*Requirement*. Arrange the material from the line containing "Task: Open the Twitter for iPhone link" up to and including the line containing "will click(66, 71)." as a numbered list, leaving out blank lines.

*Data supplied*.
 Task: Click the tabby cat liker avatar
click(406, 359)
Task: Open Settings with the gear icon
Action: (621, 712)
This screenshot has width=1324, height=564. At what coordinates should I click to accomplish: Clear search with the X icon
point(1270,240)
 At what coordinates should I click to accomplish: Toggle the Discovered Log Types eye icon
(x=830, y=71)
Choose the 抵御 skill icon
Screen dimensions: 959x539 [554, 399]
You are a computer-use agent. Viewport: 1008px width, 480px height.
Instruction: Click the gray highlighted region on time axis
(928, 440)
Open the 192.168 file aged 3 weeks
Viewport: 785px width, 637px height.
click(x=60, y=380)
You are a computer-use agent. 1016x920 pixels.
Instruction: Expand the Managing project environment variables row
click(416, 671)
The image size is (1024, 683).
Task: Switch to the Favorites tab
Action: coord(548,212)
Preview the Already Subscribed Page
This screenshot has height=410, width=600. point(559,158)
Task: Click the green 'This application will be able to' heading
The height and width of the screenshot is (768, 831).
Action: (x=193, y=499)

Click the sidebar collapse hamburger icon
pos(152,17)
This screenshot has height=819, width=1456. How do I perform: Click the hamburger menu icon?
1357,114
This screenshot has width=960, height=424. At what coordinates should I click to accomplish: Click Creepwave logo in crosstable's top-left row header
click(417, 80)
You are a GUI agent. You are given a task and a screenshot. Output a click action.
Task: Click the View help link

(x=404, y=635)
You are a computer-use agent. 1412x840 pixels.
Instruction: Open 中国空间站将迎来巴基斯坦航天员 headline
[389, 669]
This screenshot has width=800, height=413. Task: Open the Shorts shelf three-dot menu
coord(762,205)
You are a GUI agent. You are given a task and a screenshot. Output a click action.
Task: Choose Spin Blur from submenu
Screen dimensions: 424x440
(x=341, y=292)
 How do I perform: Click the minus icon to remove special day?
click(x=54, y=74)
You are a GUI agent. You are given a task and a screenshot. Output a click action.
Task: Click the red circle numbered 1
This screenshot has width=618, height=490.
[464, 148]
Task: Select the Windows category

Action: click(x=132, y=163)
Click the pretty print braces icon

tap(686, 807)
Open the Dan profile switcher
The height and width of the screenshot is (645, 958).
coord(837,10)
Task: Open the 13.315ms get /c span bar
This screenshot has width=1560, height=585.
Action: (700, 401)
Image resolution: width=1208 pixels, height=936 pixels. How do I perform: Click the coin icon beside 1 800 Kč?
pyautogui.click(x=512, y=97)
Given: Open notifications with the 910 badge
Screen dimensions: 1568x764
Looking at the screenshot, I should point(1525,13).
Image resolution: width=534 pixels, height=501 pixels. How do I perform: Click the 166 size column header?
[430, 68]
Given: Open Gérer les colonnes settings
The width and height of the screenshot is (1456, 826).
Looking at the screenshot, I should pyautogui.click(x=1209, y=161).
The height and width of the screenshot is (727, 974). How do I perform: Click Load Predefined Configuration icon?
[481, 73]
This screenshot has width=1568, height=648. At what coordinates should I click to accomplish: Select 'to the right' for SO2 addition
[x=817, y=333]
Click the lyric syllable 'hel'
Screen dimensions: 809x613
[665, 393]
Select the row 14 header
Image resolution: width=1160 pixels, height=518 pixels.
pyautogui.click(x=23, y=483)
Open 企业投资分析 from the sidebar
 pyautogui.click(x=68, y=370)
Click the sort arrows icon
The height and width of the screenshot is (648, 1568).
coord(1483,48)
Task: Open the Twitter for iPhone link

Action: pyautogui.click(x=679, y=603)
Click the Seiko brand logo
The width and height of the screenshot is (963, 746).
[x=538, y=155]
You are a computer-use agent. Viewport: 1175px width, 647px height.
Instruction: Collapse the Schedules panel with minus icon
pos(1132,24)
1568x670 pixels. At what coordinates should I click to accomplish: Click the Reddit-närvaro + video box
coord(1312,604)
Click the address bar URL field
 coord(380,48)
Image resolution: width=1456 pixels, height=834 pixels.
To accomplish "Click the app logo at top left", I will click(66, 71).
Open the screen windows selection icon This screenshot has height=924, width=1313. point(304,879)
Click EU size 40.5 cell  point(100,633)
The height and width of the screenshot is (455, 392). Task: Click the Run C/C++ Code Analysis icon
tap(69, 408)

*Solution*.
1. Task: Open the Twitter for iPhone link
2. Action: pyautogui.click(x=679, y=603)
3. Click the Seiko brand logo
4. The width and height of the screenshot is (963, 746).
5. [x=538, y=155]
6. You are a computer-use agent. Viewport: 1175px width, 647px height.
7. Instruction: Collapse the Schedules panel with minus icon
8. pos(1132,24)
9. 1568x670 pixels. At what coordinates should I click to accomplish: Click the Reddit-närvaro + video box
10. coord(1312,604)
11. Click the address bar URL field
12.  coord(380,48)
13. Image resolution: width=1456 pixels, height=834 pixels.
14. To accomplish "Click the app logo at top left", I will click(66, 71).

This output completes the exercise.